Cette mesure, à laquelle s'opposent la grande majorité des provinces, le NPD, le Bloc québécois et, dans une certaine mesure, le Parti libéral, est nécessaire, selon M. Harper, parce que la classe moyenne est l'épine dorsale de la croissance de l'économie.

«Mon gouvernement examine toutes les options, pas seulement celle des dépenses, mais aussi celle de réduire les impôts et les taxes. C'est essentiel, dans le train de mesures que nous allons prendre, d'avoir un impact immédiat ou un bénéfice à long terme. (...) Je vous rappelle que c'était M. Ignatieff qui, il y a deux semaines, a demandé des réductions des impôts pour la classe moyenne. Je pense que c'est essentiel que la classe moyenne fasse partie d'une initiative pour stimuler l'économie.»

Ententes

Mais la réduction du fardeau fiscal des Canadiens n'a pas été au coeur des échanges des premiers ministres. Ils ont surtout discuté des moyens d'accélérer les investissements dans les infrastructures et des mesures pour aider les travailleurs et les chômeurs. À l'issue de leur rencontre, qualifiée de «fructueuse» par la plupart des participants, les premiers ministres se sont entendus pour:

> Faire de nouveaux investissements dans les projets d'infrastructures plus rapidement en soumettant ces projets à une seule étude environnementale (au lieu de deux, l'une fédérale et l'autre provinciale). Des délais de six mois pourraient aussi être imposés pour réaliser ces études.

> Veiller à l'accès continu au crédit. Un groupe de travail des ministres des Finances doit suggérer de nouvelles mesures pour assurer l'accès au crédit.

> Modifier le programme d'assurance emploi pour offrir de la formation aux travailleurs qui ont perdu leur emploi. Les conditions du programme de l'assurance emploi seront aussi assouplies.

Fait intéressant, les premiers ministres ont aussi signé hier une entente sur la mobilité de la main-d'oeuvre qui entrera en vigueur le 1er avril. Selon cette entente, les travailleurs (plombiers, infirmières, électriciens, etc.) reconnus comme aptes à un emploi par une autorité de réglementation dans une province ou un territoire seront maintenant reconnus comme tels par l'ensemble des provinces et territoires.

La majorité des premiers ministres se sont dits satisfaits des résultats de cette rencontre.

«En ces temps de récession, la collaboration n'est pas une option.
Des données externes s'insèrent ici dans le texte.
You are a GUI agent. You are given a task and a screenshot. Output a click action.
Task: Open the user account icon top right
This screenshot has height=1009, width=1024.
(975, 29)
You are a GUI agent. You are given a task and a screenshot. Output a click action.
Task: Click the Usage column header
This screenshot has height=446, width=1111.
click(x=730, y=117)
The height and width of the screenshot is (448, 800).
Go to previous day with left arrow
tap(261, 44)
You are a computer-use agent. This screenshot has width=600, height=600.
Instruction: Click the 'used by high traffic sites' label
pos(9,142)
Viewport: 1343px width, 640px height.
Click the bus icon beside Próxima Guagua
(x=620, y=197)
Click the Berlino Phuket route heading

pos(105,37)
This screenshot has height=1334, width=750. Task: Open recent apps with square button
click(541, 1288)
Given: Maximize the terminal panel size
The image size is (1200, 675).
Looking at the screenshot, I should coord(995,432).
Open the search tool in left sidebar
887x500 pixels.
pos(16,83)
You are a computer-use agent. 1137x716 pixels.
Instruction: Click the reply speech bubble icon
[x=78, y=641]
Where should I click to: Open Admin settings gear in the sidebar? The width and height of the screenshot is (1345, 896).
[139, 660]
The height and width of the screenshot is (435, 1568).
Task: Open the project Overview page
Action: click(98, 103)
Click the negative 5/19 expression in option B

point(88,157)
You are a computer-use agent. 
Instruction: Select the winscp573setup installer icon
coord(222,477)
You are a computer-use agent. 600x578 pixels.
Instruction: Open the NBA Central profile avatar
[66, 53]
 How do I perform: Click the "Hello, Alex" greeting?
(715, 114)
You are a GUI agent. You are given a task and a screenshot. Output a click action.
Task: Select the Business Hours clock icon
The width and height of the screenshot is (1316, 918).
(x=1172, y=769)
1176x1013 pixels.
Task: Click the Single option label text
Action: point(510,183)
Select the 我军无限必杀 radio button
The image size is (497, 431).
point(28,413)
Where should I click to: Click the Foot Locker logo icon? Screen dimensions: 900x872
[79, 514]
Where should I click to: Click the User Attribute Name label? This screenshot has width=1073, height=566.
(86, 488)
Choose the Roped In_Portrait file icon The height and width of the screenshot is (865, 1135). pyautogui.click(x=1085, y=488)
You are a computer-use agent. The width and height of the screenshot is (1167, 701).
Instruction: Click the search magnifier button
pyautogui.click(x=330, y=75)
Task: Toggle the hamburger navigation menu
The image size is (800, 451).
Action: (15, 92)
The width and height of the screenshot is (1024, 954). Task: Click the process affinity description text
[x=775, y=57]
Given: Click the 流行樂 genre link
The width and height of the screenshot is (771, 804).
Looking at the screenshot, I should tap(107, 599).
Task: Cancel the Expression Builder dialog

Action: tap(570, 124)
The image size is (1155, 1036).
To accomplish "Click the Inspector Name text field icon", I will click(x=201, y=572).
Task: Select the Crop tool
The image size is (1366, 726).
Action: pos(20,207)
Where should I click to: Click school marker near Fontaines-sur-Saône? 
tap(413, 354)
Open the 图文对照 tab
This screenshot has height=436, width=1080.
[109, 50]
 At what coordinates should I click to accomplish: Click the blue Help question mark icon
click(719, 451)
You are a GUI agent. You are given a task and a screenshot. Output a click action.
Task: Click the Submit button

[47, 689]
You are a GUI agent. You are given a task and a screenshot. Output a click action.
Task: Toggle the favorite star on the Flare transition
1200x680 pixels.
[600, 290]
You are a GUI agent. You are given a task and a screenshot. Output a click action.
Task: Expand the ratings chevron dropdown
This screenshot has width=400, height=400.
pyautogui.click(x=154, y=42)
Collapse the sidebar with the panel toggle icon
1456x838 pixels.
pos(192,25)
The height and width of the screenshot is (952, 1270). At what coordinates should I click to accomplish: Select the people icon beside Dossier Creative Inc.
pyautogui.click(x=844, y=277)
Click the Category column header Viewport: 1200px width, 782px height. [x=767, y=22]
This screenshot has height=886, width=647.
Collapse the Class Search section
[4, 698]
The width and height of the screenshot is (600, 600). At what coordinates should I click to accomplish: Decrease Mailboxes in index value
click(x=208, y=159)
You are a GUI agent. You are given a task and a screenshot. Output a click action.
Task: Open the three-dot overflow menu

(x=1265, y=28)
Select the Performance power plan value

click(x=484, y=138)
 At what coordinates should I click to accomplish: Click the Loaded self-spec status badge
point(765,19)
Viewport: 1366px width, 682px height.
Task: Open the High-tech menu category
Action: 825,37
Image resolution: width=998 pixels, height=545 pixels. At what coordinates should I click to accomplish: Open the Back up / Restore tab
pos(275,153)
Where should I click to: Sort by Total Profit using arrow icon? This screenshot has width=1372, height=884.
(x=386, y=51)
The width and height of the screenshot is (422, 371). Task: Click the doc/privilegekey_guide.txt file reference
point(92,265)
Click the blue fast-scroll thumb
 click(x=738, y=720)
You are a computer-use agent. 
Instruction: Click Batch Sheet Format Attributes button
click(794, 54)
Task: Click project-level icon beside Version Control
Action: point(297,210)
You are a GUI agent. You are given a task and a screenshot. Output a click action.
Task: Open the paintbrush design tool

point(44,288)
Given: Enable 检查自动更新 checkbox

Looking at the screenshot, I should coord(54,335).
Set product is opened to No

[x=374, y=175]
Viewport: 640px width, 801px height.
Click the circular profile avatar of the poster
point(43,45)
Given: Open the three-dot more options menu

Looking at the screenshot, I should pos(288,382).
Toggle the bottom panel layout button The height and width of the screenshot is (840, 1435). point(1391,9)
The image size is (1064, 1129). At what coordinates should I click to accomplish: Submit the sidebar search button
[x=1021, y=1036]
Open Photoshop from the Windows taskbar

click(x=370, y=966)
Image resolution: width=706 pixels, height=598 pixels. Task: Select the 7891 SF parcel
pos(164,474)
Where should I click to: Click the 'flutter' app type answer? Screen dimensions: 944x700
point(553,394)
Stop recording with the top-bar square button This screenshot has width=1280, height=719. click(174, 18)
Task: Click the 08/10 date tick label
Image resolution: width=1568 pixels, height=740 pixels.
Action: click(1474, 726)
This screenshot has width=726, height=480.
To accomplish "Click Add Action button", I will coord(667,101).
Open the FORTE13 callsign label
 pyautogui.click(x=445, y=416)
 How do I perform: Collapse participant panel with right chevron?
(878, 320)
C'est une obligation de notre part», a lancé le premier ministre de l'Ontario, Dalton McGuinty, ajoutant qu'il existe «des consensus forts» pour prendre les moyens nécessaires pour stimuler l'économie.

Le premier ministre de la Colombie-Britannique, Gordon Campbell, s'est félicité des résultats de la rencontre, mais il a affirmé que le véritable test sera le budget. «Si nous travaillons ensemble au Canada, nous sommes en mesure de faire beaucoup de choses pour les Canadiens», a-t-il aussi affirmé.

Seul Jean Charest a lancé quelques salves en direction de Stephen Harper en privé et devant les journalistes, à cause du refus d'Ottawa de revenir sur sa décision de modifier le calcul de la hausse des paiements de péréquation afin de tenir compte de la croissance de l'économie. Jean Charest était tellement furieux qu'il n'a même pas salué Stephen Harper et ses homologues des provinces avant de quitter la salle de réunion, selon ce qu'a appris La Presse.